No pasó mucho tiempo después del séptimo juego cuando Torre recibió una llamada de George Steinbrenner.
“Jefe, me siento fatal”, le dijo Torre. “Lamento que haya sucedido. Pero no puedes preocuparte por esto. Desearía poder sentarme frente a ti y decirte que me hubiera gustado hacer algo distinto. Es decir, en el séptimo juego no teníamos opciones. Y, quiero decir, en el cuarto partido pusimos a Mariano Rivera en el montículo con ventaja en la novena entrada y perdimos el partido. En el quinto juego, teníamos una ventaja de dos carreras, con Gordon en el montículo, y perdimos el partido. ¿Qué puedes cambiar? No cambias nada”.
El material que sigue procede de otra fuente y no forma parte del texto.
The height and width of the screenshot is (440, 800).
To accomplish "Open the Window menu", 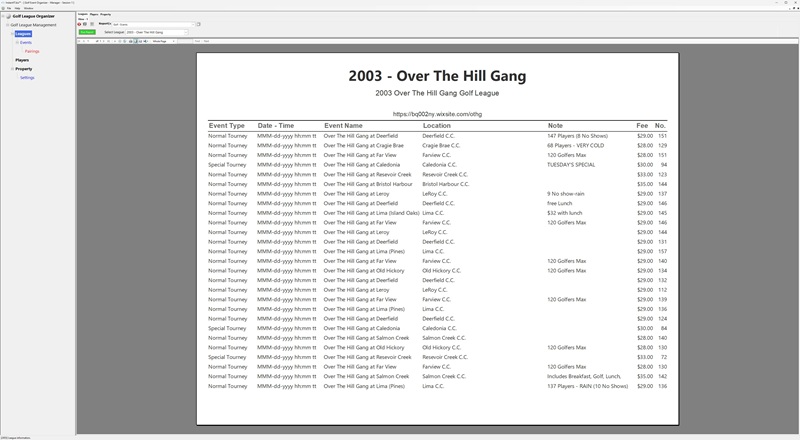I will [x=31, y=8].
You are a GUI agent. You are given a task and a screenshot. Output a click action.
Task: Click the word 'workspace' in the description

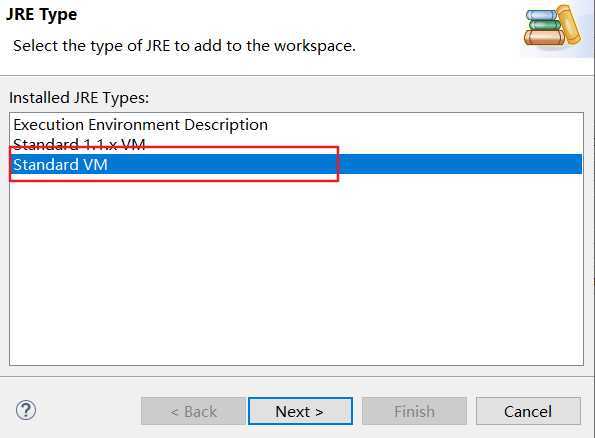(x=313, y=46)
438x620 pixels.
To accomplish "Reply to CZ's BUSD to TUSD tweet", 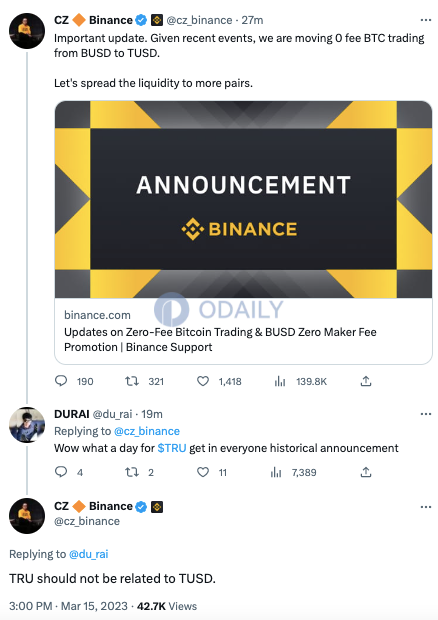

Sin embargo, en el fondo, Torre sabía que Steinbrenner no iba a ceder con tanta facilidad a una derrota tan dolorosa. La cualidad de teflón de Torre como director de los Yankees había desaparecido. El entrenador de leones que, de alguna manera, siempre podía meter la cabeza en las fauces de una fiera llamada Steinbrenner y salir intacto, ya no tenía ese toque mágico. Ahora pisaba un terreno peligroso. A partir de ese momento, cada año se haría más difícil para él que el anterior.
“Como es obvio, la vergüenza lo afectó”, dijo Torre. “Hubo más después de eso con él. Fue entonces cuando inició toda la campaña subterránea contra mí”.